“I Heard the Bells on Christmas Day”
“I Heard the Bells on Christmas Day” is a poem written by one of America’s most popular poets, Henry Wadsworth Longfellow. The first line tells us the circumstances of the poem’s composition, but the key to its message lies in the year it was written—1864. On the day when Longfellow heard the church bells in Boston “their old familiar carols play,” America was deeply entangled in the Civil War, and Longfellow felt the ironic contrast between the Christmas message of “peace on earth, goodwill to men” and the horrors of war. But as he listened to the bells, suddenly the Christmas gospel felt stronger to Longfellow than the hatred and killing of the battlefields.
Then pealed the bells more loud and deep:
“God is not dead, nor doth he sleep;
The wrong shall fail, the right prevail,
With peace on earth, goodwill to men.”
That verse has been playing in my head this week. Listening to the news of sisters and brothers around the world who are living through wars, fires, famine, and other natural disasters as well as those conjured up by humans, makes one wonder, “is God dead?”
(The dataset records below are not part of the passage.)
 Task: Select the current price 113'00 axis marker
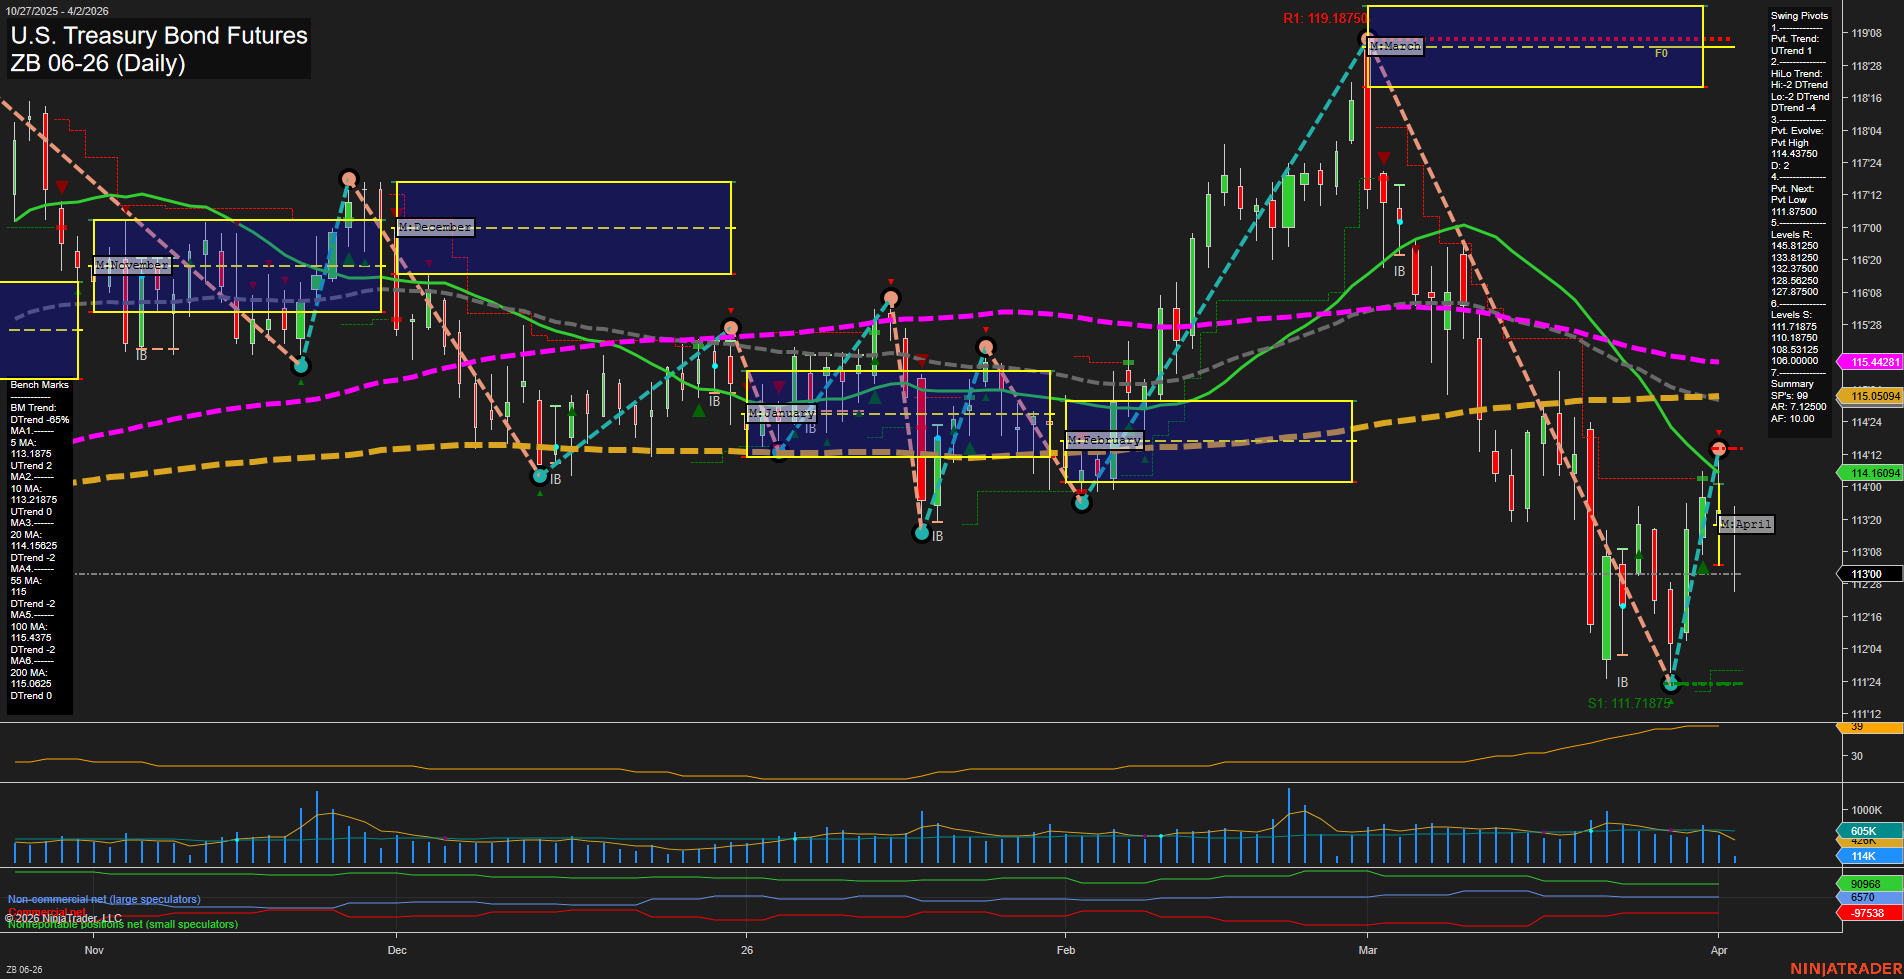point(1868,574)
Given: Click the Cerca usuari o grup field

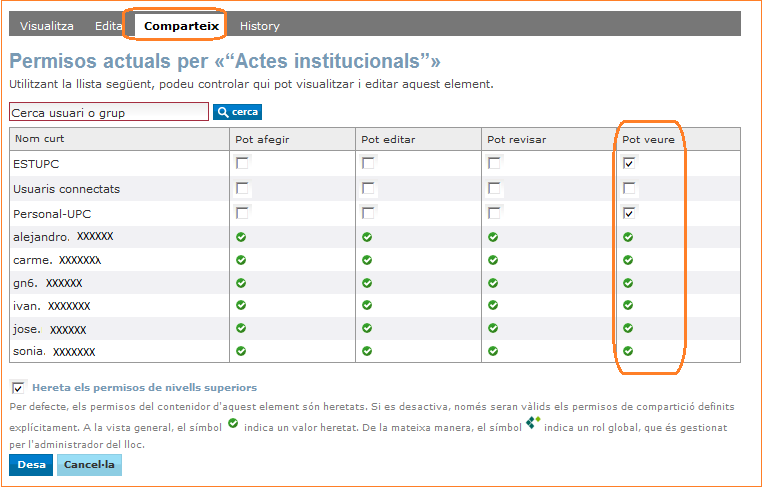Looking at the screenshot, I should pos(109,112).
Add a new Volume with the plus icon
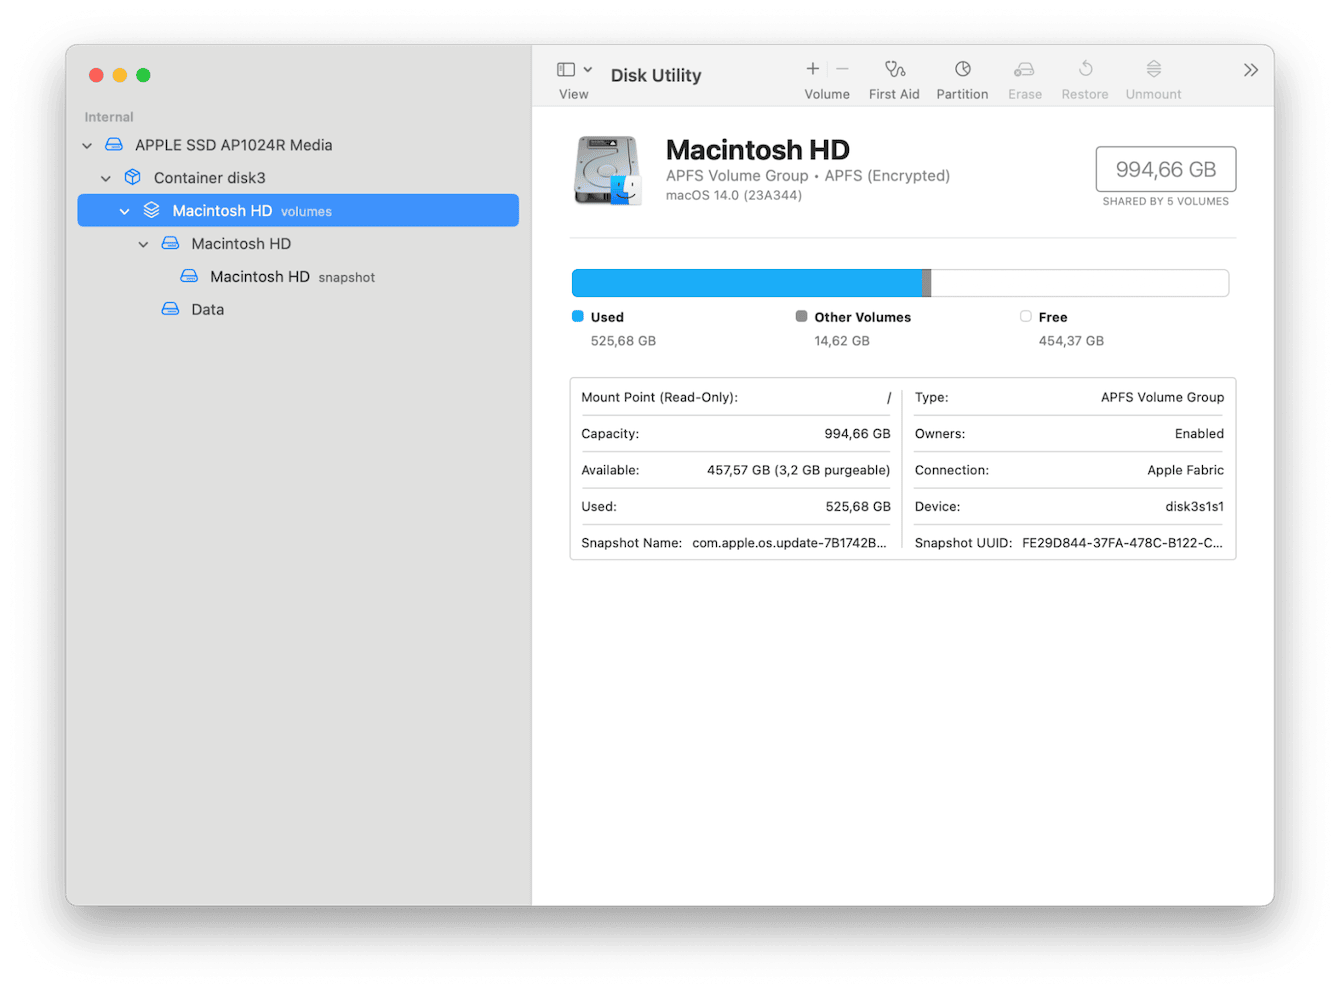Screen dimensions: 1340x993 coord(812,68)
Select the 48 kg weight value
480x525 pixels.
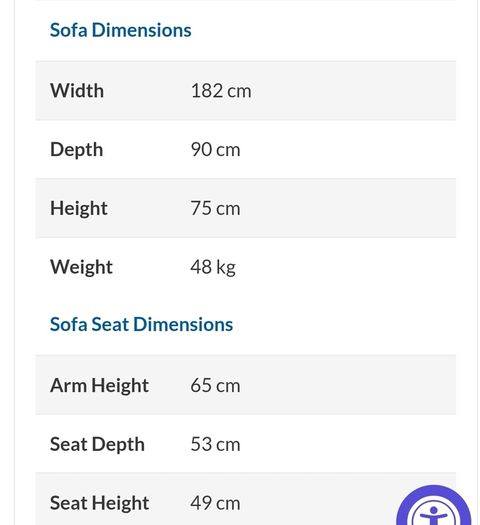click(x=213, y=268)
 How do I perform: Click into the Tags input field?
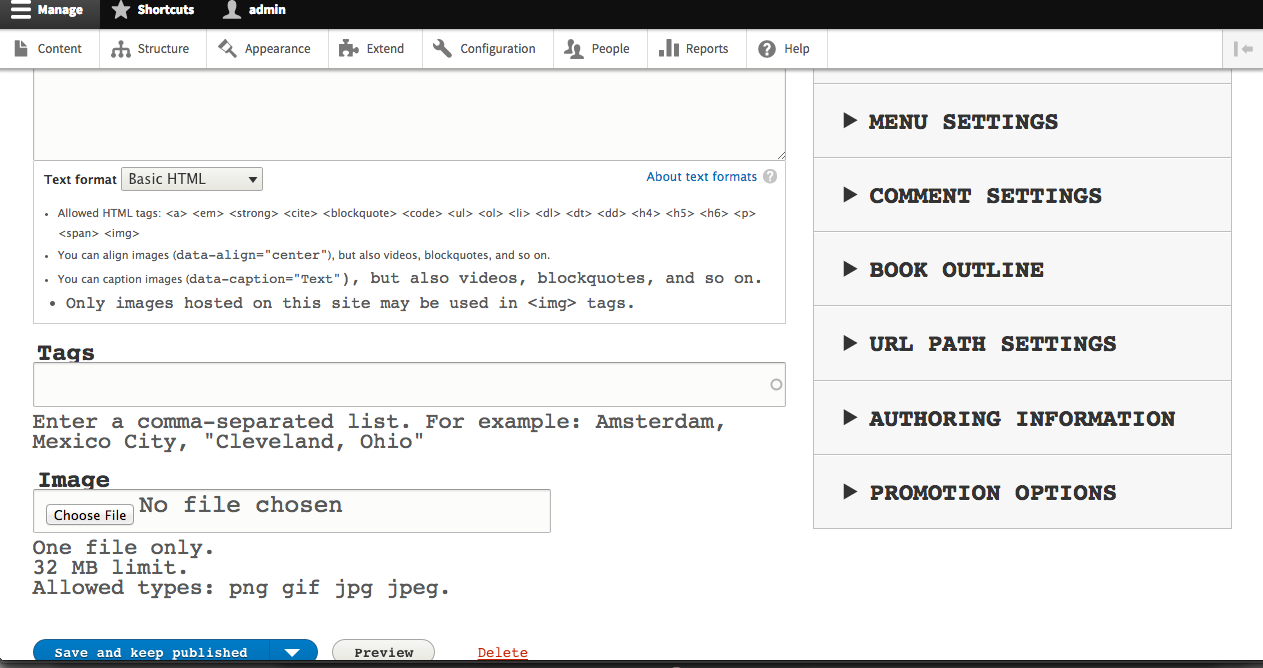[409, 384]
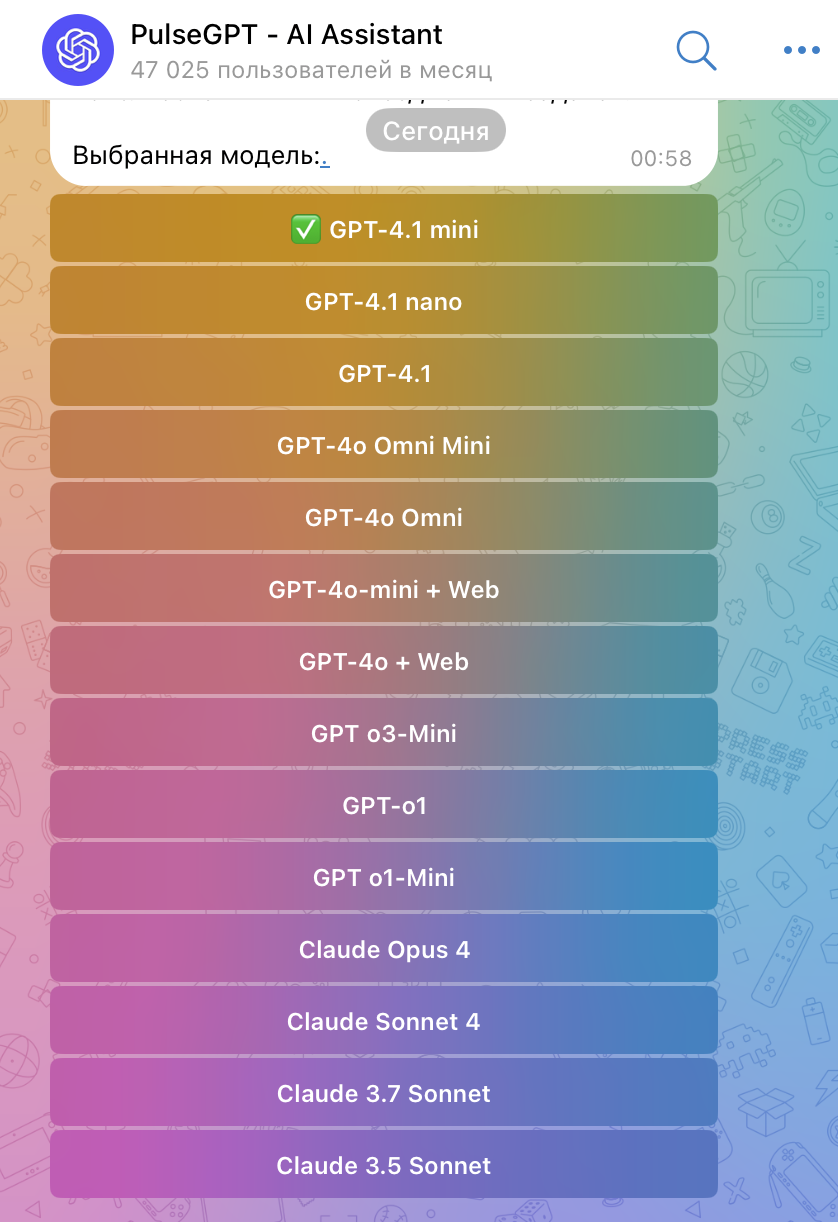Viewport: 838px width, 1222px height.
Task: Select Claude Sonnet 4 model
Action: 384,1021

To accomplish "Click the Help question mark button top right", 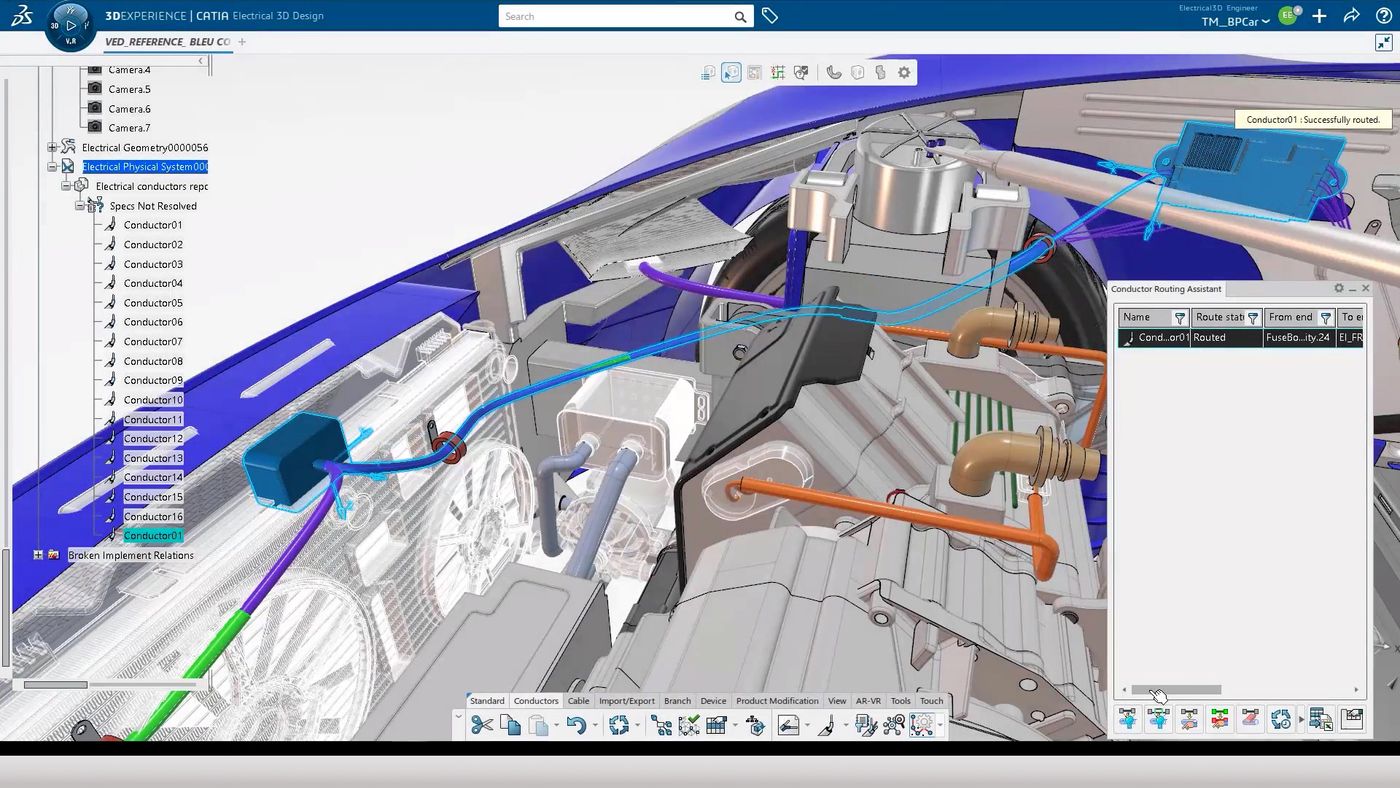I will 1385,16.
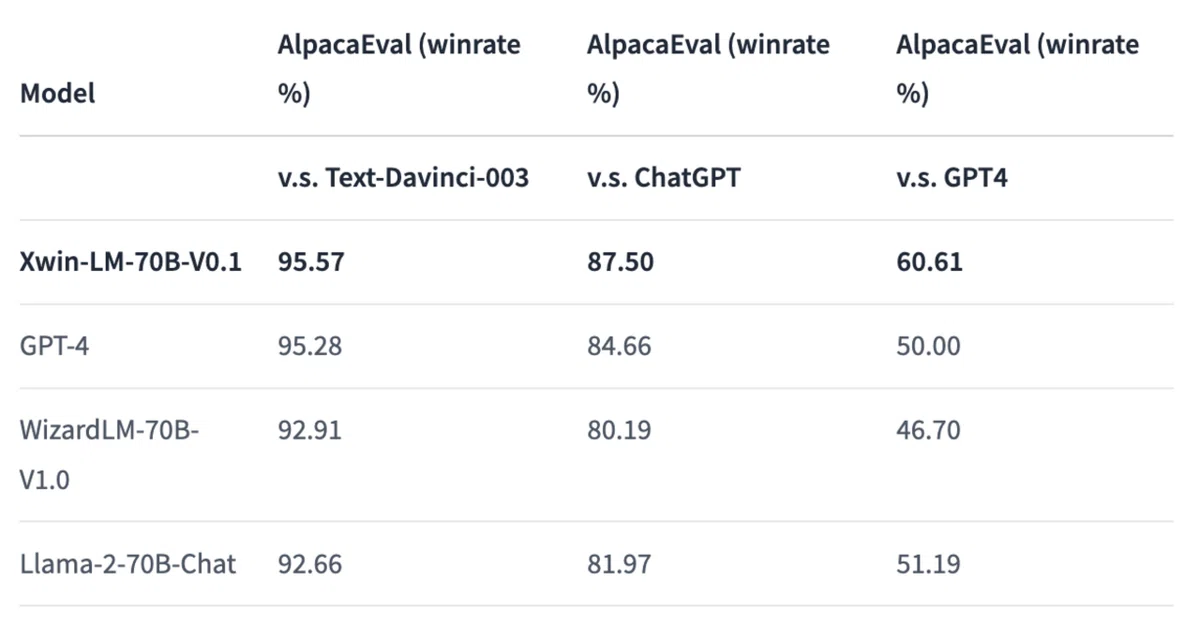Click the v.s. ChatGPT subheader
Screen dimensions: 1200x628
pyautogui.click(x=665, y=178)
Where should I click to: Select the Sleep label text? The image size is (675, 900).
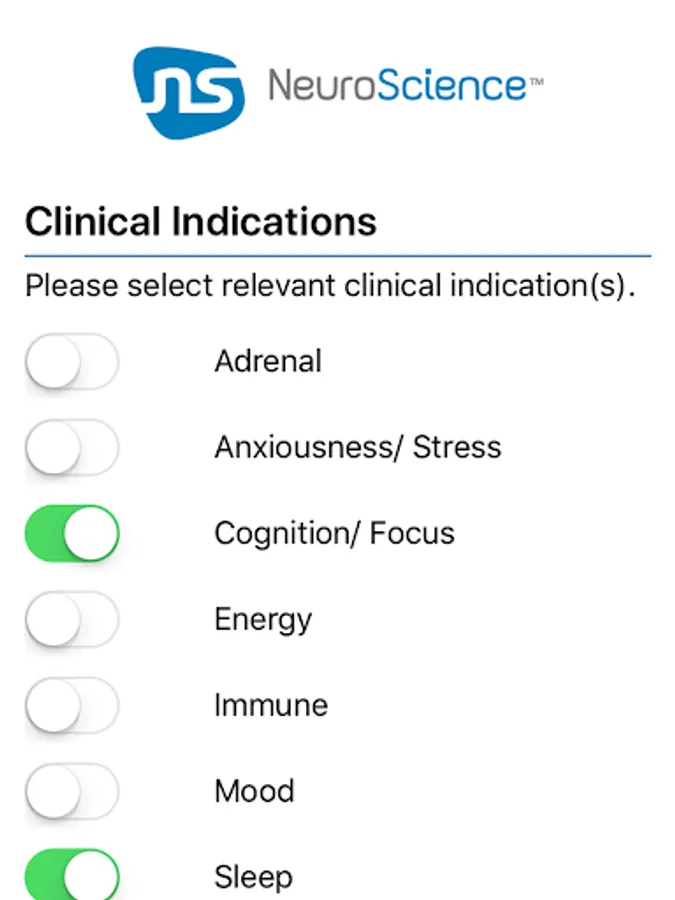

God is not dead, nor is He asleep. He is a loving God who is involved in our daily lives. We were created with purpose and our lives have meaning. To think there is no God and that we are simply here by random chance is to say there is no right or wrong and that life has no meaning. God sent His Son to us to show us that we matter. He sent Him to show He cares about our struggles mentally, physically, and spiritually. He came to right the wrongs, to bring peace on earth, and goodwill to men. Thanks be to God.